Ärztinnen und Rechtsanwältinnen wirken auf die jungen Leute „sexy“, Naturwissenschaftlerinnen genießen ein eher schlechtes Image: „Frauen mit diesen Berufen gelten eher als uncool und nicht in dem Sinne weiblich sowohl bei Mädchen als auch bei Jungen“, erläutert Jennifer Grosche von der TU Berlin. Dass dies so ist, hängt auch mit dem zusammen, was die Jugendlichen jeden Tag im Fernsehen sehen, glauben die Medienwissenschaftler. 23 Prozent aller Jugendlichen gaben beispielsweise an, über Fernsehserien auf ihren Traumberuf aufmerksam geworden zu sein. Und in Fernsehserien sind Naturwissenschaftlerinnen nun mal Mangelware. TV-Vorbilder für diese Berufe fehlen.

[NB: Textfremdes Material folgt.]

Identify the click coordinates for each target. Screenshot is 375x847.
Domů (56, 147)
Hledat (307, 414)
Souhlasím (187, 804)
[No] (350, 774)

Vor allem Mädchen brauchen jedoch Vorbilder, sagt Esch: „Nehmen Sie die Krimiserien: Seitdem die Kommissarinnen vermehrt auf dem Bildschirm sind, haben sich sehr viele junge Leute auf den Weg in diesen Beruf gemacht, der ehemals auch eine Männerdomäne war.“ Je weniger reale Vorbilder es im Umfeld der Mädchen gebe, desto wichtiger würden die Fernsehvorbilder.

„Die TV-Serien müssen aber auch zeigen, dass die Frauen, die einen solchen Beruf ausüben, auch als Frauen akzeptiert werden und nicht zu asexuellen Wesen mutieren. Das ist bei der Schilderung von Wissenschaftlerinnen leider oft der Fall“, sagt Esch. Positives Beispiel ist für die Medienwissenschaftlerin die amerikanische TV- Serie „CSI: Den Tätern auf der Spur“. Hier ermitteln starke und doch weibliche Wissenschaftlerinnen in der Spurensicherung. Tatsächlich ist der Anteil der weiblichen Forensikstudentinnen in den USA um 64 Prozent gestiegen, seit CSI im amerikanischen Fernsehen läuft.